Well it’s been exactly one day since I installed Leopard on my laptop, and here are my thoughts so far:

  •  In contrast to Windows Vista’s release, pretty much everything works out of the box.
  • Filemaker Pro does not work at all (for non-US English-speakers) unless you set the system’s international settings to US (but then at least you can customize everything back to the way you want it). With the exception of some other little utilities, everything else seems to work fine.
  • The spaces feature works well enough, even on dual-monitor setups. I’ve not really taken advantage of it yet though.
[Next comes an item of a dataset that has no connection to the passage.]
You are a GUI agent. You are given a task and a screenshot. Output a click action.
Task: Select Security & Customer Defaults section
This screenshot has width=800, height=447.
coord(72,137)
  • I realised I can’t use Time Machine because I don’t have enough free space. You need an external disk, and in actual fact it doesn’t need to be empty, but just for my MacBook Pro, Time Machine was asking for around 120GB free space. So it looks like I’ll have to shuffle some data around if I want to use it. It looks like it won’t let me back up to a windows network either.
  • The stacks feature is ok, but at this stage seems a bit pointless. It has allowed me to get rid of the folders and items from my desktop though.
  • By default, OSX will now hide network drives from the desktop. Since I use things like JungleDisk, it was more convenient to switch it back on.
  • Quickview is really good. Just tap the space bar, it pops up a window with the contents. I now find myself wishing that all file types were supported. For example I’d like to open Quickview on a zip file and get a list of the contents of the file.
  • The coverflow file browser isn’t as useless as I’d initially suspected. It’s really nice to spool along through a list of files visually. But unfortunately the thumbnails aren’t drawn quickly enough: you have to spool along and then wait a second or two for the images to display. And they don’t seem to be cached either, so this problem persists.